╭─ Records supplied

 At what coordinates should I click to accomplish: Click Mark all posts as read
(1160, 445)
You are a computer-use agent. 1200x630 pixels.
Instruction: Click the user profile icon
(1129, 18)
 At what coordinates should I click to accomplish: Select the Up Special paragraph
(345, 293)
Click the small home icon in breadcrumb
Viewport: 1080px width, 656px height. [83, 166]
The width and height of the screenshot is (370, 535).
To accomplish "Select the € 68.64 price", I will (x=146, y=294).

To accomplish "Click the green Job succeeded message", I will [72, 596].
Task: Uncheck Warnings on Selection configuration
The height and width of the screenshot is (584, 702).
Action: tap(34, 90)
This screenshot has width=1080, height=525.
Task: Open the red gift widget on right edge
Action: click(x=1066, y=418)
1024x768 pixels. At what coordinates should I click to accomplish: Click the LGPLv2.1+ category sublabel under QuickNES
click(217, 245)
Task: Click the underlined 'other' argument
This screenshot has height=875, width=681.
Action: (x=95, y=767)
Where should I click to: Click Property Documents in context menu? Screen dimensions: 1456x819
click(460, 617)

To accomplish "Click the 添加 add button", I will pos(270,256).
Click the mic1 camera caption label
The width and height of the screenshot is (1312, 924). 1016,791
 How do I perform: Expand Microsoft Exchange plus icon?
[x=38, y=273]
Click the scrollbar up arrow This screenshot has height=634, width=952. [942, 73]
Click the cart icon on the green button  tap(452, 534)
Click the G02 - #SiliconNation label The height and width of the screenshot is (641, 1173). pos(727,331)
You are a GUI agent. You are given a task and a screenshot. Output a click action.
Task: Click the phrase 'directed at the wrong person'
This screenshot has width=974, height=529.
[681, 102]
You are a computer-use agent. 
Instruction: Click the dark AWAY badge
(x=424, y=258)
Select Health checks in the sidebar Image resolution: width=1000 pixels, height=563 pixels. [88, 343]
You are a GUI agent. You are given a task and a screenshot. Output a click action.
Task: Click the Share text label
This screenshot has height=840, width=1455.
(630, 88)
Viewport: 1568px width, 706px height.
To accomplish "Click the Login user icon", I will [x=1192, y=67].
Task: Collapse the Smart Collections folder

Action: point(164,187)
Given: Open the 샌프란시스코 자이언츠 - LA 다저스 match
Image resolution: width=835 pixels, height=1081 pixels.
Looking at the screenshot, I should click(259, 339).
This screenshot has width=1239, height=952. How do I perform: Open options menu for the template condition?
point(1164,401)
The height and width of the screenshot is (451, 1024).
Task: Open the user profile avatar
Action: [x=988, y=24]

╰─

* [Task to complete]: Your answer must be the complete listing, repeated exactly.

* [Result for this exercise]:
 At what coordinates should I click to accomplish: Click Mark all posts as read
(1160, 445)
You are a computer-use agent. 1200x630 pixels.
Instruction: Click the user profile icon
(1129, 18)
 At what coordinates should I click to accomplish: Select the Up Special paragraph
(345, 293)
Click the small home icon in breadcrumb
Viewport: 1080px width, 656px height. [83, 166]
The width and height of the screenshot is (370, 535).
To accomplish "Select the € 68.64 price", I will (x=146, y=294).

To accomplish "Click the green Job succeeded message", I will [72, 596].
Task: Uncheck Warnings on Selection configuration
The height and width of the screenshot is (584, 702).
Action: tap(34, 90)
This screenshot has width=1080, height=525.
Task: Open the red gift widget on right edge
Action: click(x=1066, y=418)
1024x768 pixels. At what coordinates should I click to accomplish: Click the LGPLv2.1+ category sublabel under QuickNES
click(217, 245)
Task: Click the underlined 'other' argument
This screenshot has height=875, width=681.
Action: (x=95, y=767)
Where should I click to: Click Property Documents in context menu? Screen dimensions: 1456x819
click(460, 617)

To accomplish "Click the 添加 add button", I will pos(270,256).
Click the mic1 camera caption label
The width and height of the screenshot is (1312, 924). 1016,791
 How do I perform: Expand Microsoft Exchange plus icon?
[x=38, y=273]
Click the scrollbar up arrow This screenshot has height=634, width=952. [942, 73]
Click the cart icon on the green button  tap(452, 534)
Click the G02 - #SiliconNation label The height and width of the screenshot is (641, 1173). pos(727,331)
You are a GUI agent. You are given a task and a screenshot. Output a click action.
Task: Click the phrase 'directed at the wrong person'
This screenshot has width=974, height=529.
[681, 102]
You are a computer-use agent. 
Instruction: Click the dark AWAY badge
(x=424, y=258)
Select Health checks in the sidebar Image resolution: width=1000 pixels, height=563 pixels. [88, 343]
You are a GUI agent. You are given a task and a screenshot. Output a click action.
Task: Click the Share text label
This screenshot has height=840, width=1455.
(630, 88)
Viewport: 1568px width, 706px height.
To accomplish "Click the Login user icon", I will [x=1192, y=67].
Task: Collapse the Smart Collections folder

Action: point(164,187)
Given: Open the 샌프란시스코 자이언츠 - LA 다저스 match
Image resolution: width=835 pixels, height=1081 pixels.
Looking at the screenshot, I should click(259, 339).
This screenshot has width=1239, height=952. How do I perform: Open options menu for the template condition?
point(1164,401)
The height and width of the screenshot is (451, 1024).
Task: Open the user profile avatar
Action: [x=988, y=24]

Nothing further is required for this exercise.